Since everyone is in the same boat ― though in different cars ― it’s imperative to practice courtesy and efficiency to keep things running smoothly.
- Know what you want to order in advance. Don’t spend a lot of time at the order window hemming and hawing over whether you want a burger or chicken sandwich. The people behind you are hungry, too.
- When you’re placing your order, speak clearly. Drive-thru intercoms have notoriously bad audio and repeats of “I want a cheese Danish” is probably the last thing the person behind you wants to keep hearing.
- Turn off your radio or music when ordering to ensure employees can hear your order clearly.
- When it’s time to move to the checkout window, don’t dilly-dally. And make sure you are close enough to the window so you don’t waste time getting out of the car to reach your food.
- Don’t suddenly decide to change your order at the window. That’s going to force the restaurant employees to start everything over and slow things down.
- If you’re ordering a big spread for lots of people, don’t make your cashier deal with multiple payment cards.
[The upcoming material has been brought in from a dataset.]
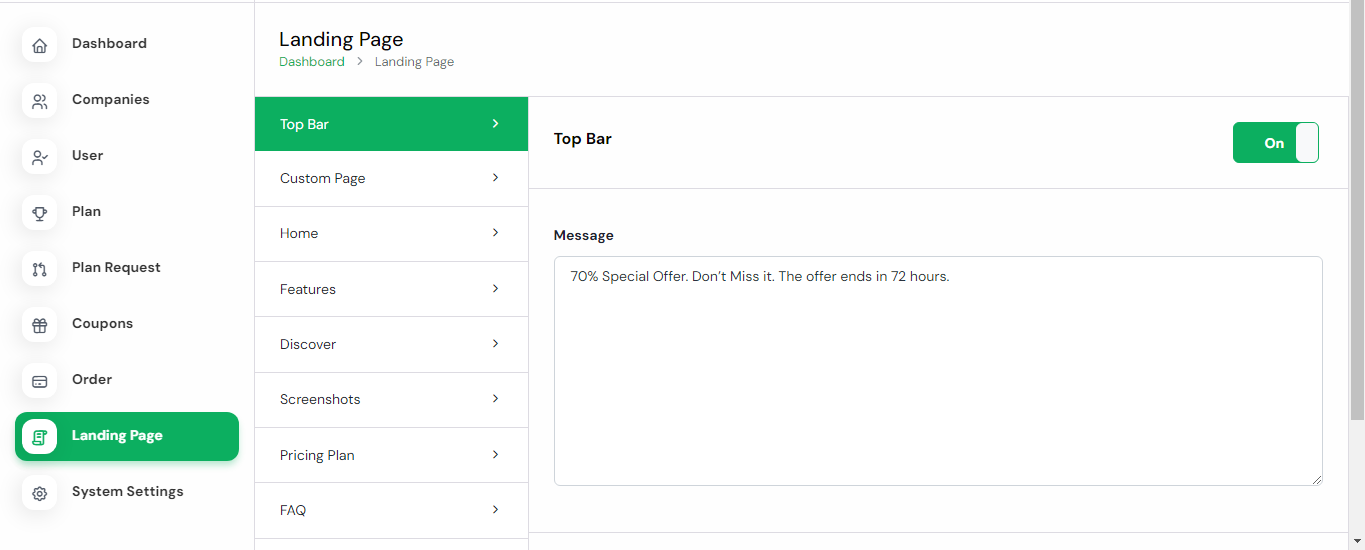Expand the Features section chevron

pyautogui.click(x=495, y=289)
You can split up the bill with your other dining partners later. That’s what Venmo is for.
- Make sure to have your method of payment ready so you don’t have to fumble around in a pocket or purse looking for cash or a credit card.
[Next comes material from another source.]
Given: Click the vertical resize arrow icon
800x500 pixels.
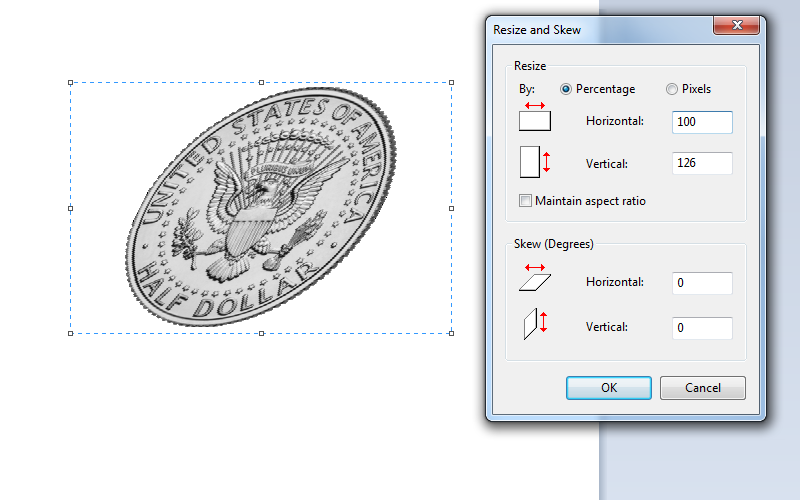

- If it’s raining, turn off your windshield wipers at the window. Splashing the person serving you isn’t cool.
- If you’re ordering drinks, clear out your cup holder in advance.
- Mistakes will happen, so be patient with restaurant employees if anything goes amiss. Remember, they’re working so that you can go home and self-quarantine.
If time is of the essence, the fastest drive-thru chains, according to QSR Magazine, are in order: Dunkin’, Wendy’s, Burger King, Taco Bell, Carl’s Jr., KFC, Arby’s, Hardee’s, McDonald’s, Chick-fil-A.
And so you know, if you’re picking up food from a national chain, The New York Times points out there’s a good chance the person serving you doesn’t get paid sick leave if they come down with an illness. That means employees might choose to go to work sick, and your idea of picking up food from a drive-thru may not insulate you from catching what they have.